There are two types of remote GPU resources:
A remote static cluster is a lightweight Aizen cluster that is installed on GPU servers. It does not contain all the components of a normal Aizen cluster installation, but only the components required to run remote jobs. This method is ideal for scenarios where you own the GPU hardware or has a long lease on the GPU hardware.
To configure a remote GPU resource, use the configure resource
command, select the Remote GPU checkbox and select Remote Static Cluster. Enter the IP address of the controller in the remote cluster installation, and provide other optional parameters.
A remote dynamic instance is an On-Demand GPU instance that is obtained from a cloud service provider. After the instance is launched, a lightweight Aizen docker image is run on the instance providing all the functionality required for the job. The instance is terminated and released back to the service provider when the job completes. This method is ideal for scenarios where you rent GPUs on a short-term hourly basis from a service provider.
To configure a remote GPU resource, use the configure resource
command, select the Remote GPU checkbox and select Remote Dynamic Instance. Select the Provider Name, and enter the Instance Type Name and the Region prefix. You must first add the service provider as a GPU provider, using the add cloudprovider
command, before configuring the resource.
When using a remote GPU, you will need to share datasets and models across the source cluster and the remote GPU deployment. To achieve this, there are two mechanisms:
If the source cluster's cloud storage bucket is accessible by the remote GPU deployment, then select Shared Cloud Storage when configuring the resource. With this mechanism, the source cluster's cloud storage bucket name and credentials are passed to the remote GPU deployment, which then directly accesses any datasets from the cloud storage bucket in a read-only mode.

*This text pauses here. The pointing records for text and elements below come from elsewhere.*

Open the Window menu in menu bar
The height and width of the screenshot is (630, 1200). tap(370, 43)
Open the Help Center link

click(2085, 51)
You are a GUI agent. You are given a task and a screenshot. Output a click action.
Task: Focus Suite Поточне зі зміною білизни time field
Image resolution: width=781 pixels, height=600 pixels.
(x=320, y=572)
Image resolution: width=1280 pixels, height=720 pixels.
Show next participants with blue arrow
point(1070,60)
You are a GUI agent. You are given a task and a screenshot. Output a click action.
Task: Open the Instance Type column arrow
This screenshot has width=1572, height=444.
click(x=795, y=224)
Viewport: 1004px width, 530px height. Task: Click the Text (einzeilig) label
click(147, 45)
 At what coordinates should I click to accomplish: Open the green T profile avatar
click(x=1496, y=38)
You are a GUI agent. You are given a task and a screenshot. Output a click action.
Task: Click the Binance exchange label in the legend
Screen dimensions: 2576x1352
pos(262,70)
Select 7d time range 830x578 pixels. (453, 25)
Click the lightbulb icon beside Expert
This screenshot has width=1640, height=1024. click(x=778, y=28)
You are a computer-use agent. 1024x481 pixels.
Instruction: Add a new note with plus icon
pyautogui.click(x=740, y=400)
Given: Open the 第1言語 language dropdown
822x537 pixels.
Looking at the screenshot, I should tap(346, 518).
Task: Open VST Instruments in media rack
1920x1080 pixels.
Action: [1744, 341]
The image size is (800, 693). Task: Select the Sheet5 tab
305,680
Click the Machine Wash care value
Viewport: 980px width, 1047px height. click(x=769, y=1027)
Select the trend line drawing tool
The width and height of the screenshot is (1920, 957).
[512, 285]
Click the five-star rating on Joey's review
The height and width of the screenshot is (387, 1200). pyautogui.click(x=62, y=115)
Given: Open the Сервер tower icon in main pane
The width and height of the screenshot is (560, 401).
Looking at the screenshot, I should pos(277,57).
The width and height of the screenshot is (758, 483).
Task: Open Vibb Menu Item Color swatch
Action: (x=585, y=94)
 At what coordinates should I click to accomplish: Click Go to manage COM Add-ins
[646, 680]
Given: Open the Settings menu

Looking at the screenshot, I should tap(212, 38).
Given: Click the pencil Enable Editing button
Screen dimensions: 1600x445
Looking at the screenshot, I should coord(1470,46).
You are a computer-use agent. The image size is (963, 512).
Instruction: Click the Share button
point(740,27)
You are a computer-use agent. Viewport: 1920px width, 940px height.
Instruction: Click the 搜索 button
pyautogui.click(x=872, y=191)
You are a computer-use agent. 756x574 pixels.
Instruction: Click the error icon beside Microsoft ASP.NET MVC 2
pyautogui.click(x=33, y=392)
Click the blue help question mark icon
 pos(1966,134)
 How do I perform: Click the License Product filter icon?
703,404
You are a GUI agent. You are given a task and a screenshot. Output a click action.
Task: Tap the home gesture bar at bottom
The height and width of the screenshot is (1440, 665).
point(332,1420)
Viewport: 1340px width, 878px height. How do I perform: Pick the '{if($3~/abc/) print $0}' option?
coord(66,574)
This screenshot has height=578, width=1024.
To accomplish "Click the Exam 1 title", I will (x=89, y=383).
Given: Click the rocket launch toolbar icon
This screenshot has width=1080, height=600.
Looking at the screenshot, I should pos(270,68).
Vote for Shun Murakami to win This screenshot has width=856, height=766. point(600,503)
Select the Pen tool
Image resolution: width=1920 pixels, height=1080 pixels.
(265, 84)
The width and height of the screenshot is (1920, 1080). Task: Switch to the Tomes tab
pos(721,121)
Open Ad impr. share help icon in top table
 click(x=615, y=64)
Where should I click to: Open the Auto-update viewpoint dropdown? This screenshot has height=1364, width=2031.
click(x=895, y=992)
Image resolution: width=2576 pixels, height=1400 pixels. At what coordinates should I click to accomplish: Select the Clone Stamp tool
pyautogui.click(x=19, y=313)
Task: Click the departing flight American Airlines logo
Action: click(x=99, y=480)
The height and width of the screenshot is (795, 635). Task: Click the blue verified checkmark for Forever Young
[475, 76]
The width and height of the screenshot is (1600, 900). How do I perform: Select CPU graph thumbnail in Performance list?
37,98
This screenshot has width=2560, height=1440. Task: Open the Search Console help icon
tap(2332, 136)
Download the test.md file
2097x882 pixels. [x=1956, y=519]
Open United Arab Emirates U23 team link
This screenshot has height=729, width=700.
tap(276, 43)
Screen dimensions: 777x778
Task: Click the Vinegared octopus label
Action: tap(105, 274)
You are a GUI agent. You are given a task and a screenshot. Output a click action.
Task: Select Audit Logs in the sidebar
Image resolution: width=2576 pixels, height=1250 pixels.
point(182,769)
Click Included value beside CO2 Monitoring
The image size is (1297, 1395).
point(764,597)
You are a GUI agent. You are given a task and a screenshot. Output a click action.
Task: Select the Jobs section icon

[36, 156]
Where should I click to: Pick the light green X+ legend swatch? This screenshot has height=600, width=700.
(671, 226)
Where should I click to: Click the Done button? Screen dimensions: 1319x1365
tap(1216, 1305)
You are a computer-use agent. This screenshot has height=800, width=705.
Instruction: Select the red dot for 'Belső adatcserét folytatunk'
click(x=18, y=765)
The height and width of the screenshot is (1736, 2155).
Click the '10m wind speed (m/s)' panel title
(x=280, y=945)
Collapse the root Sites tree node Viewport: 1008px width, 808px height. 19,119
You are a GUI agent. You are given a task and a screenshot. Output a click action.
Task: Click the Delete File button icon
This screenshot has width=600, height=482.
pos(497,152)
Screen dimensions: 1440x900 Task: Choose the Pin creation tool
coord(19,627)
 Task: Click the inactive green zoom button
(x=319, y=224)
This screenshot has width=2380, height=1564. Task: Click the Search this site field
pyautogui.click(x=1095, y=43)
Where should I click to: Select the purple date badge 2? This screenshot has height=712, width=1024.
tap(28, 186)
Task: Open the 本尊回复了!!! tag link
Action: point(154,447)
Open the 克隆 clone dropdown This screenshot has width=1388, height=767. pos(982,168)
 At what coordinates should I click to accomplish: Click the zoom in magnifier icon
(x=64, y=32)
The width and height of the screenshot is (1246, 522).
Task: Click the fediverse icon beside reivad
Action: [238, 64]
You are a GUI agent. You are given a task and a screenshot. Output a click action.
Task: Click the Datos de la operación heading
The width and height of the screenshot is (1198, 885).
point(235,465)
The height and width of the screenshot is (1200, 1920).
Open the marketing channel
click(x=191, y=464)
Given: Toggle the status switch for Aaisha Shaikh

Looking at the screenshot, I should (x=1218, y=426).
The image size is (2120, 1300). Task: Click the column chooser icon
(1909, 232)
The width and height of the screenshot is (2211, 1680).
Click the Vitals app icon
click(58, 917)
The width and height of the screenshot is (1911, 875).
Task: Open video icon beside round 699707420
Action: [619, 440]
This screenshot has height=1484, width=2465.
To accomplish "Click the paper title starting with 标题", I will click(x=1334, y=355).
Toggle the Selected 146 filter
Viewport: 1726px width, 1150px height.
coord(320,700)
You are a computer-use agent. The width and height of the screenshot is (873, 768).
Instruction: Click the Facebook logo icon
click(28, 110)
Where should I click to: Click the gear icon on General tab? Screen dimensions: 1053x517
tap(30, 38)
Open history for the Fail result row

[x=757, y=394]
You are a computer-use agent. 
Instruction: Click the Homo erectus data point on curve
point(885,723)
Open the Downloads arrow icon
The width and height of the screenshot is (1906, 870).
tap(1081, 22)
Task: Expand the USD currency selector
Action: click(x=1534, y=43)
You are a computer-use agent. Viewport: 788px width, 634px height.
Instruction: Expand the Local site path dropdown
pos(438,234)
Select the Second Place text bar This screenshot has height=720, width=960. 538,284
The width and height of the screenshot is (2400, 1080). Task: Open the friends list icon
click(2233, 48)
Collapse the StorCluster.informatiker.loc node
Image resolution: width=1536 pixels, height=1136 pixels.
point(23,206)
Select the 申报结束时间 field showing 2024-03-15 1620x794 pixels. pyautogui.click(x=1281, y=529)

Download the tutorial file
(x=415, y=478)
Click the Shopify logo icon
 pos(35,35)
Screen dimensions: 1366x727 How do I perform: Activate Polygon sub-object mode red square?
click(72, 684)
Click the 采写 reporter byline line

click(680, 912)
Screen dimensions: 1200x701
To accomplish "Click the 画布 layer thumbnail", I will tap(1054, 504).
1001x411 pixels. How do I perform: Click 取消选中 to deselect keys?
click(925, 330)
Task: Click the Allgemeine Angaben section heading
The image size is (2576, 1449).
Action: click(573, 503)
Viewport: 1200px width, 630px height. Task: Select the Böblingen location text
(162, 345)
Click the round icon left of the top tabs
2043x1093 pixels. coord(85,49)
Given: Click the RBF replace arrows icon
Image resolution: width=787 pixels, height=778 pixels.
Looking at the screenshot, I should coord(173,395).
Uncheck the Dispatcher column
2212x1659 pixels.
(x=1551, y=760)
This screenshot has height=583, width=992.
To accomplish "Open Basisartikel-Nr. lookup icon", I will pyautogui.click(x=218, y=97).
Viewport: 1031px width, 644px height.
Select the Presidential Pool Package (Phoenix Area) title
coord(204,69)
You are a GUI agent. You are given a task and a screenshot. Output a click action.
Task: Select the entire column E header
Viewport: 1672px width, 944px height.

If the source cluster's cloud storage bucket is inaccessible by the remote GPU deployment, then select Export Import Dataset and provide a configured data source as the Export Data Source. The configured data source must be a cloud storage bucket that is accessible from both the source cluster and the remote GPU deployment. With this mechanism, datasets are exported from the source cluster to the Export Data Source location, then imported into the remote GPU deployment.